** DATA FOR THE TASK **
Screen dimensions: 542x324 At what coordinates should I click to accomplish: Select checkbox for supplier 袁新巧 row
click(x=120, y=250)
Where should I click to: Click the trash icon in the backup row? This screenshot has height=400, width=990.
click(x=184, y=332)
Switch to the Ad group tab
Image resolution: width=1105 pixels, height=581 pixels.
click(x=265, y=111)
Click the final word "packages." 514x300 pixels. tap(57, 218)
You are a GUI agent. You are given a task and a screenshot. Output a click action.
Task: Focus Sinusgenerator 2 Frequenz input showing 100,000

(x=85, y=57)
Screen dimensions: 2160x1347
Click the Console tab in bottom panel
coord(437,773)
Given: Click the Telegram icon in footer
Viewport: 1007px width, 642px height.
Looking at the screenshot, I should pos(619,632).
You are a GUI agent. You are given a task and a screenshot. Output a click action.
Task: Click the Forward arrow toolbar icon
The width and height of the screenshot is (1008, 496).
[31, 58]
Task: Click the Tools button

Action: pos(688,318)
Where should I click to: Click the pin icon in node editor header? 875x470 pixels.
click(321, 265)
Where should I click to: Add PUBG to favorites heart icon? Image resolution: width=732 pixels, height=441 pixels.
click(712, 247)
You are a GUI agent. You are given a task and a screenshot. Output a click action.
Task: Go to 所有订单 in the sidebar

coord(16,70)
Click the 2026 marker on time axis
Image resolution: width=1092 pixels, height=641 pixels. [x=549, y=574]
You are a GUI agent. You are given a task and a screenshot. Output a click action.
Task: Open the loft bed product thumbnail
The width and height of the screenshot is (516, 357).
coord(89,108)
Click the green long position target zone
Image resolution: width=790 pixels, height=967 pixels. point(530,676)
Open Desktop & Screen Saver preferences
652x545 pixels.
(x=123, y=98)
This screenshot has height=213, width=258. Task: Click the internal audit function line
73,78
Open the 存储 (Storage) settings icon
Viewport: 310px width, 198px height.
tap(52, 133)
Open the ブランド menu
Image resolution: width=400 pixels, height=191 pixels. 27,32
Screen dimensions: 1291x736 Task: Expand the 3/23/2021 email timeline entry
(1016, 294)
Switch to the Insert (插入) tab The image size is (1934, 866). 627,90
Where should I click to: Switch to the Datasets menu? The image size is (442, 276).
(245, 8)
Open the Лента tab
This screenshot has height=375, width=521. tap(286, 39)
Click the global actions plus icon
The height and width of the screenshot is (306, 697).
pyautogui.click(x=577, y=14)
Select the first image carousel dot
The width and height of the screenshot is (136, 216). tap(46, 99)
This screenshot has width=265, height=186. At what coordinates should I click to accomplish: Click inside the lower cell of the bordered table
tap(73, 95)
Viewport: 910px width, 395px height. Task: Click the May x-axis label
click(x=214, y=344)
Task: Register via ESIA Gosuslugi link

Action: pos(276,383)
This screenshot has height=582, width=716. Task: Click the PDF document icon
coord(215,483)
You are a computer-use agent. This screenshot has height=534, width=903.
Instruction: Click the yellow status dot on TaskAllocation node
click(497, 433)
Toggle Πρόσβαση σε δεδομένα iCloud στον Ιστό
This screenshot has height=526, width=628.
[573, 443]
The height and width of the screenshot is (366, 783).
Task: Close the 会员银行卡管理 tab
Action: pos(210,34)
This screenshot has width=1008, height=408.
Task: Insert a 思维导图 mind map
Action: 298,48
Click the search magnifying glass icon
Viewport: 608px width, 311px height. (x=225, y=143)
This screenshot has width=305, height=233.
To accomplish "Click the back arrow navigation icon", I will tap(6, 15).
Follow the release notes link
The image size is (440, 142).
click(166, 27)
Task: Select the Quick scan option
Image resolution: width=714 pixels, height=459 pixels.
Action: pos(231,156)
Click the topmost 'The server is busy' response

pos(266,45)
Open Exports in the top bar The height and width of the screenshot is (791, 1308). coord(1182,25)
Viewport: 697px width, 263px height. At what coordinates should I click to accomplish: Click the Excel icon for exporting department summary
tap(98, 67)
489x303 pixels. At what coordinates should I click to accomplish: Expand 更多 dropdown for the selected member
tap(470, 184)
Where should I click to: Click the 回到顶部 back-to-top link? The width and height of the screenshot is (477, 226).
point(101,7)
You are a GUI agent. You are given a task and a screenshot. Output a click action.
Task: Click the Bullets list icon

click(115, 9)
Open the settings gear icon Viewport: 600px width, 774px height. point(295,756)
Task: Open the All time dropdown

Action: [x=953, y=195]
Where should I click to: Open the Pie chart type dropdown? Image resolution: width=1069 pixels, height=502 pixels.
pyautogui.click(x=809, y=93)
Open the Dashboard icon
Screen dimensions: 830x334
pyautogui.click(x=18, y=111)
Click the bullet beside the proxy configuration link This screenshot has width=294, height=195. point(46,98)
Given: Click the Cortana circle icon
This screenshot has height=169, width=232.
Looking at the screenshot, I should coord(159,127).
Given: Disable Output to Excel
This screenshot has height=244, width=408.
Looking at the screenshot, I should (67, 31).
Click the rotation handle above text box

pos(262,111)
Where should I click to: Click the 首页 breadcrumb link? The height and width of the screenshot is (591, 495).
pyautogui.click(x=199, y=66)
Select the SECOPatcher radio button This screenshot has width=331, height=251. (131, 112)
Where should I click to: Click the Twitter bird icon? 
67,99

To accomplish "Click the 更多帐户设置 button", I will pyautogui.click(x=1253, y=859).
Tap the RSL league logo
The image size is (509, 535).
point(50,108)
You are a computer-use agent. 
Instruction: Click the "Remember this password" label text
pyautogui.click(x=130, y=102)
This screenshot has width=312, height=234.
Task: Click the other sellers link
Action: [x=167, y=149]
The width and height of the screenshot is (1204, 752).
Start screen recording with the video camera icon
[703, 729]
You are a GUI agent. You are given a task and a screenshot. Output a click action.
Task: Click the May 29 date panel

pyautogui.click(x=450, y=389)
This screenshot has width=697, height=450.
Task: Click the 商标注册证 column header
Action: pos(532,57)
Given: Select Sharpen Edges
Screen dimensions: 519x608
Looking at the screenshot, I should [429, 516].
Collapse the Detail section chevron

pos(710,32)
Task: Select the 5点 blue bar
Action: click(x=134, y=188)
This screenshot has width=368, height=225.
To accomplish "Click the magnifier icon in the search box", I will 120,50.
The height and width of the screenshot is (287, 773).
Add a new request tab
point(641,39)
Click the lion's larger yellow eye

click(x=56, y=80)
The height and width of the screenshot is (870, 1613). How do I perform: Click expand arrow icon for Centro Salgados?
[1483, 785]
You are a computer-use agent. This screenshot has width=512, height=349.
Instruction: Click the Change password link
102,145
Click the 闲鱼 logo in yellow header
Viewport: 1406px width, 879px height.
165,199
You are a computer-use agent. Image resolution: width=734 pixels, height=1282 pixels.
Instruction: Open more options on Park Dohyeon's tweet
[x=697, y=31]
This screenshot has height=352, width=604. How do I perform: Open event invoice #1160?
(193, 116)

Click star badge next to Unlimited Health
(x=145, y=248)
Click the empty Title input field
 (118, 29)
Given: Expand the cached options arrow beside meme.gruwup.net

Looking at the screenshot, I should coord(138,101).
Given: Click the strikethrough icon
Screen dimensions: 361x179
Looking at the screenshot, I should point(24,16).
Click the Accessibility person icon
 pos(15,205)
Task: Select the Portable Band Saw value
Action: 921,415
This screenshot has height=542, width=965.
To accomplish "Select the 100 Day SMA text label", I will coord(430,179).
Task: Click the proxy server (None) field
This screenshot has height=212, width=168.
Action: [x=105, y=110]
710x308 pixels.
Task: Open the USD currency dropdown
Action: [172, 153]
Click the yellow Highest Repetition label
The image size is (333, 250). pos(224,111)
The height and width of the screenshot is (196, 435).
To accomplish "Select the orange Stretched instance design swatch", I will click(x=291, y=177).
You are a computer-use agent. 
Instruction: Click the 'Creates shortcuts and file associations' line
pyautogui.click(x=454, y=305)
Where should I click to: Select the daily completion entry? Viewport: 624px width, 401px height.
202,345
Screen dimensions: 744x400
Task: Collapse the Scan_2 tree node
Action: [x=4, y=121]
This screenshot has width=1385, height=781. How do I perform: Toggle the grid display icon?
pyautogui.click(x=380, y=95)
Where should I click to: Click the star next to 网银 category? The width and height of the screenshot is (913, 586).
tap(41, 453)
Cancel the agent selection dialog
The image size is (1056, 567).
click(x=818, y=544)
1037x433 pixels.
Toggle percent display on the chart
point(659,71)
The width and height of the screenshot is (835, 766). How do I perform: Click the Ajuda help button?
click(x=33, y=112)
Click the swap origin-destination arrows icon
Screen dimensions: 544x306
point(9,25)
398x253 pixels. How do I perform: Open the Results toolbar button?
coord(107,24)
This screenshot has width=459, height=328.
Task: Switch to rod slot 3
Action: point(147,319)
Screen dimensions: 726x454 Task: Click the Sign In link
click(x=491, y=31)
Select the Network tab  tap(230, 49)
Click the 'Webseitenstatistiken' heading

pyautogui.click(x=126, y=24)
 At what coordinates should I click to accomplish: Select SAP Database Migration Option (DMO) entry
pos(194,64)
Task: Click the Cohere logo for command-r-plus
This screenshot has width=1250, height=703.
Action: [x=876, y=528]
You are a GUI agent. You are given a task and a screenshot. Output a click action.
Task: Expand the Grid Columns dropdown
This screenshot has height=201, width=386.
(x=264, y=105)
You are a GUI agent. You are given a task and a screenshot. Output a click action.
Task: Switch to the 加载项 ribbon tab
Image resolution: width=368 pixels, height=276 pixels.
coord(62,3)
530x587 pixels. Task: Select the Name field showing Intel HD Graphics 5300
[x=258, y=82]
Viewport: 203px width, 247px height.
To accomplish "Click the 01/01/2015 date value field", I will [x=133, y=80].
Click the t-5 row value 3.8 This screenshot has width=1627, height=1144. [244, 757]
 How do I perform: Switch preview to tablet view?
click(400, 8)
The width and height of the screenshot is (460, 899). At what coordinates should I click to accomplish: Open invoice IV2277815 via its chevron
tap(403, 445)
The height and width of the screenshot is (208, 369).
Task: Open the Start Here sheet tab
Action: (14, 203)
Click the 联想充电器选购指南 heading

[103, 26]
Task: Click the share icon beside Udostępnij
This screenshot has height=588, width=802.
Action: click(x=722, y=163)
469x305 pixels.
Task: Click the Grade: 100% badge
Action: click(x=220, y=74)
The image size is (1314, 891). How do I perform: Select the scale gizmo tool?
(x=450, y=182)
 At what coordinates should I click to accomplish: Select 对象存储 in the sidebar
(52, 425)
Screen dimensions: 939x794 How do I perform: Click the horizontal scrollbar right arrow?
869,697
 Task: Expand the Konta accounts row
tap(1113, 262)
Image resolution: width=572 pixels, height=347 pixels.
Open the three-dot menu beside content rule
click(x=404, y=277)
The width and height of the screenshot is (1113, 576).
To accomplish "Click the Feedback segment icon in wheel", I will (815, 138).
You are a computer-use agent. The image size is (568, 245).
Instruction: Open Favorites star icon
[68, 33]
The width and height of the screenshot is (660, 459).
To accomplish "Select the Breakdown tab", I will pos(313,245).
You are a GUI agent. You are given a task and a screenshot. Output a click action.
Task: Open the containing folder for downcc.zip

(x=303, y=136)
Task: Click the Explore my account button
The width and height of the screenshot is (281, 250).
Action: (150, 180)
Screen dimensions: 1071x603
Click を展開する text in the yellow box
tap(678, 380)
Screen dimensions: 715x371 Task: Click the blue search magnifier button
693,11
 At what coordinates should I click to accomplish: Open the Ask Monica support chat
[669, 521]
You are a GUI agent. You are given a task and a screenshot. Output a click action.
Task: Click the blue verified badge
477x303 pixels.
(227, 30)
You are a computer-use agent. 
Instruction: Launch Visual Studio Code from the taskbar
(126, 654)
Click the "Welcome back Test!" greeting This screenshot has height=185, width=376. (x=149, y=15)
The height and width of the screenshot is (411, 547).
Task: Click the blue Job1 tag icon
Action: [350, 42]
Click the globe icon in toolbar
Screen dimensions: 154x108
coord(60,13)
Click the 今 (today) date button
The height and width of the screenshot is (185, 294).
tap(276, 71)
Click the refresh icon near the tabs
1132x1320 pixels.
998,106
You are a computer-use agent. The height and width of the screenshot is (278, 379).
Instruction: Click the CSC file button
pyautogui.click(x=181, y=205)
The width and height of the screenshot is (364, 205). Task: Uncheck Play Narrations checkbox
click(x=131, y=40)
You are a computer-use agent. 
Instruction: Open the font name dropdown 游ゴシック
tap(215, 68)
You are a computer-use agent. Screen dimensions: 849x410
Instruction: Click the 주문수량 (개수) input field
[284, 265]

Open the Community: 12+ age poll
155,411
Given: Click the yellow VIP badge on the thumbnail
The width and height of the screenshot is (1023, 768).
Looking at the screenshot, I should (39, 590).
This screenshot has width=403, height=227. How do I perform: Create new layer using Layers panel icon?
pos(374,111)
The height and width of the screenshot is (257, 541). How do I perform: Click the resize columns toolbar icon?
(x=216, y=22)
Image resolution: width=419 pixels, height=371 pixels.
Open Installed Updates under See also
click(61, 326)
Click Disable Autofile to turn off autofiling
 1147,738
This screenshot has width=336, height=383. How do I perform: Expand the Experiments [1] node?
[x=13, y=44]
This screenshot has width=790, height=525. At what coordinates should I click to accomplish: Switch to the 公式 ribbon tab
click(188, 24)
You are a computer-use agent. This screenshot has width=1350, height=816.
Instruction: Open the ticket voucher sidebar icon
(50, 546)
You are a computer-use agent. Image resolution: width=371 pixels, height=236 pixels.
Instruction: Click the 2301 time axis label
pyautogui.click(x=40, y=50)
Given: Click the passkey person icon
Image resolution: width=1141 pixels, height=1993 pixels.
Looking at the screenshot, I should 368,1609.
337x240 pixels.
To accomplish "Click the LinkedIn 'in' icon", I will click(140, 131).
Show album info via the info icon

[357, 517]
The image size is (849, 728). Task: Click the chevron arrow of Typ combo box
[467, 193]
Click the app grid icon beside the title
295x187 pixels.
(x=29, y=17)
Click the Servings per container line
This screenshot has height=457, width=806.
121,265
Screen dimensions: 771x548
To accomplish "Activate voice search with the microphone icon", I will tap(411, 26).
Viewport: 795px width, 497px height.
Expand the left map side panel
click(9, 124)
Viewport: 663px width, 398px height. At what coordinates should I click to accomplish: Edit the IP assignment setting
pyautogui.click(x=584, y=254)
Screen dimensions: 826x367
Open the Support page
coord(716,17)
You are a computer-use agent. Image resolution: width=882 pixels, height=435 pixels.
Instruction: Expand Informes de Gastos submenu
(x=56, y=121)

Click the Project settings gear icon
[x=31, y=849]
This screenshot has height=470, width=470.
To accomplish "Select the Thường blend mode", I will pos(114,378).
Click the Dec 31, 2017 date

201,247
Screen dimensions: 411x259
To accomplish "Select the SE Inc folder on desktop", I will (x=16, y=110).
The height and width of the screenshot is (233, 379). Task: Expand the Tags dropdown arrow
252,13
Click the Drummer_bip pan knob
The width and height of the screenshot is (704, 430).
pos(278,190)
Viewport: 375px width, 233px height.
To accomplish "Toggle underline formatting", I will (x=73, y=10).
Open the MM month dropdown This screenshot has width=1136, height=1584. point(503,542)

** WHAT IS BEING ASKED **
The word "proxy" appears in some lines above. Return every one of those lines.

** SOLVED PROBLEM **
Click the bullet beside the proxy configuration link This screenshot has width=294, height=195. point(46,98)
Task: Click the proxy server (None) field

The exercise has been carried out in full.